On a personal level, it wasn’t a worse year than last year, which is the first time I could say that in a few years. All around me, though, are people whose years have ranged from below-average to stunningly-godawful. The missus and I are not in the best of health ourselves – she battles the fatigue and thyroid stuff while I try to find a way to sleep with a bi-level CPAP mask over my face in hopes it’ll improve my quality of sleep and quality of life. It’s been almost six weeks and I still haven’t slept through the night with it once. Hell, only once have I made it to 7 AM without ripping it off and throwing it aside, and I woke up every two hours all night. I don’t think this is what they had in mind. And God forbid you go back and ask for some sort of sedative or tranquilizer or something to at least give you a chance to acclimate, because you’ll get tagged as “drug seeking” and then it’s real trouble. Which is why I’ve had to bite my tongue and just accept whatever sad-sack ineffective prescription NSAID the insurance will condescend to pay for. If there’s an opioid epidemic in this country, it sure as hell isn’t in Silly Con Valley at my Walgreens.
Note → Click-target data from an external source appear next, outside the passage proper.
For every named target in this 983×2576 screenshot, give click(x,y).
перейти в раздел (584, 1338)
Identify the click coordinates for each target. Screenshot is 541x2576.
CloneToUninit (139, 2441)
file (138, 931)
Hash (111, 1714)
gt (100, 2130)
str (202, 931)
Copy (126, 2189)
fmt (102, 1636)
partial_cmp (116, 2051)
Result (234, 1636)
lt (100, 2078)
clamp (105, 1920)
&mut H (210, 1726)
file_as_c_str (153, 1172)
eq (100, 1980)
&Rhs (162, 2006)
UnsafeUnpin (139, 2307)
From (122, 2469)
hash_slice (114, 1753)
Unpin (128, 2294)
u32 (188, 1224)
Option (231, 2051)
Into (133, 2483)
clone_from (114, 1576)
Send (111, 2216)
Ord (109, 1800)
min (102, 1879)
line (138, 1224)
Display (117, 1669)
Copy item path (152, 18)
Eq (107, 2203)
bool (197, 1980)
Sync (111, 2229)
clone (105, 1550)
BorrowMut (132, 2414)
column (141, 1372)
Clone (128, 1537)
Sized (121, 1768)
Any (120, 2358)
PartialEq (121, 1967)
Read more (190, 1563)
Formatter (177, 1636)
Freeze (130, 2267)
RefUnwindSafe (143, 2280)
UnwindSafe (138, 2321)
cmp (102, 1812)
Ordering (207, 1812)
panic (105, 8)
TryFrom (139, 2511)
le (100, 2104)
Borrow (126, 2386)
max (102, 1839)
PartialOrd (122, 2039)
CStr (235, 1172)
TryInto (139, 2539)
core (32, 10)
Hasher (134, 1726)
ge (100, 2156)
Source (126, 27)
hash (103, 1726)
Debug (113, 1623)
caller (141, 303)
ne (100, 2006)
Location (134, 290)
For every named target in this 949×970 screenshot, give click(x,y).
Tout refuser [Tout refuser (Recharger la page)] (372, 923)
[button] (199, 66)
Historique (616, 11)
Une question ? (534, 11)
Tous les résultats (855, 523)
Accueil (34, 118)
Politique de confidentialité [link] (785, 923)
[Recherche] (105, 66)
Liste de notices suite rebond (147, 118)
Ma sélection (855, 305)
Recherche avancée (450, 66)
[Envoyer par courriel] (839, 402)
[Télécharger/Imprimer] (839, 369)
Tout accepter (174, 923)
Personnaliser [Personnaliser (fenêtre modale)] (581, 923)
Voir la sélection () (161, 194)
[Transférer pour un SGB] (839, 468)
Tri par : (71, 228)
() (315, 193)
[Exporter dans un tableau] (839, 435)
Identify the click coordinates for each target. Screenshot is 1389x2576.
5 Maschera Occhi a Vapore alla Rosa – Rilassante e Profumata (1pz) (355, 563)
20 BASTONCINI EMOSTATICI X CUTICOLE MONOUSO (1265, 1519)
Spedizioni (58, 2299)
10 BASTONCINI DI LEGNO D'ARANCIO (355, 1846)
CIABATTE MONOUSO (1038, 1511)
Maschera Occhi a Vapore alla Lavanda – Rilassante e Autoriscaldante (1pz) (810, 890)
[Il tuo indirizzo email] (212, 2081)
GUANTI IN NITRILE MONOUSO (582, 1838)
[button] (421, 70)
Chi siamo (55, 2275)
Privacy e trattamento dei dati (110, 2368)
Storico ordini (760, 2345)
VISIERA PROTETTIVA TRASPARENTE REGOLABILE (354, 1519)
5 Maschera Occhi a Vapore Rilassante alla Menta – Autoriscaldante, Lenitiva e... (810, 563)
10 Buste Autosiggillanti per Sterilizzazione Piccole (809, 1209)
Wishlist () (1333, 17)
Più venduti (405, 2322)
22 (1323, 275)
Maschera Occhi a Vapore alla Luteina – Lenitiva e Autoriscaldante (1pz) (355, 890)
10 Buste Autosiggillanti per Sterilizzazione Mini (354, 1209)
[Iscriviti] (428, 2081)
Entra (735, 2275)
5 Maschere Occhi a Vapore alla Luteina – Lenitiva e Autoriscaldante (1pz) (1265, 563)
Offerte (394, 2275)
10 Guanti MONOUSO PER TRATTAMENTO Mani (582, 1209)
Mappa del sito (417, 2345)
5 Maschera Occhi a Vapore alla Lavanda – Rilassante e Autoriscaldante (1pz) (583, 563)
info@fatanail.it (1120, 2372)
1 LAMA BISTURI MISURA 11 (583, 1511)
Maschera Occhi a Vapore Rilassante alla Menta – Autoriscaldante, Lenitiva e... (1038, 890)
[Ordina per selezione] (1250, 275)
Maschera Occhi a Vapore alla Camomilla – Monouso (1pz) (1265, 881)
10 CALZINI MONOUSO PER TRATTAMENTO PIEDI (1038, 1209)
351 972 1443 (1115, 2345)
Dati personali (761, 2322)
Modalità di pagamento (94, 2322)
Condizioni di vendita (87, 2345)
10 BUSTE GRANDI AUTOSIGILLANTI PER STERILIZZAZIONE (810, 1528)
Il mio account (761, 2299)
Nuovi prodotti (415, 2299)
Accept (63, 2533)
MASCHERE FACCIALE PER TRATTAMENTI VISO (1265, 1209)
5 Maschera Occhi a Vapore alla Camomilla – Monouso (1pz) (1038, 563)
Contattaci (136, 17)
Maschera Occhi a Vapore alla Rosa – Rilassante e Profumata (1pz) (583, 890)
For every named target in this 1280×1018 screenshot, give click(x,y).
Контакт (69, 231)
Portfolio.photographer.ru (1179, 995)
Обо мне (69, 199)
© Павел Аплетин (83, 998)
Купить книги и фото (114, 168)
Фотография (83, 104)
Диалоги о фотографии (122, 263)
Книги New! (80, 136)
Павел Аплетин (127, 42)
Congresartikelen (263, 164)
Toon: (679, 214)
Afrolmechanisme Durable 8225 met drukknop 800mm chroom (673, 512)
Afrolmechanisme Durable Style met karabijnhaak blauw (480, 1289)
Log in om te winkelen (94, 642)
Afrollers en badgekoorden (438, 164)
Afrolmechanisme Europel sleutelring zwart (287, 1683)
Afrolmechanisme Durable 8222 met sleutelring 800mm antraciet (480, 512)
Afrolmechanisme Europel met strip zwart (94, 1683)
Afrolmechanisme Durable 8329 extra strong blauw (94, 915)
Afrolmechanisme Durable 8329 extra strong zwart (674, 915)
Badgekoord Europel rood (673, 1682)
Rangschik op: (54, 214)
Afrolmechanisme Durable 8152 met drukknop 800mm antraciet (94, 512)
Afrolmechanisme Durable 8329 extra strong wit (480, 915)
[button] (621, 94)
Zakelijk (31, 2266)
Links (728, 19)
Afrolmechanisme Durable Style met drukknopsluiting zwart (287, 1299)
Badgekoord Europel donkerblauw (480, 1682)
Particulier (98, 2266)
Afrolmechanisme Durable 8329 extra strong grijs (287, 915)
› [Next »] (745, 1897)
But we traveled again. We left the country for the first time in five years, we saw Japan for the first time, we spent some quality time in a Birmingham that has bike share and a raging craft beer scene. I probably wasted too much money this year by saying “screw it” and just buying anything I wanted that cost $30 instead of spending months agonizing over it, which is how I ended up with way too many books in the Kindle app and a couple of dart blasters that are incompatible with everything else in the house (or each other).

And I actually have plans for next year – they’re more or less the same plans as every year, but I’m going to try again to stick with it: quit with the vending machines and fast food and extraneous bread and sodas, fill all three rings on the Apple Watch every day even if it means walking or riding when I get home, and take advantage of the first positive change at the job in four years to kickstart improving the other areas of my life. The things you do to try to keep body and soul together while a depressing job tries to part them aren’t necessarily good to keep doing once you turn the tide.

Oh, and see The Force Awakens again. And again. And possibly again.

 

 

* Although I still want Notre Dame to beat the hell out of USC.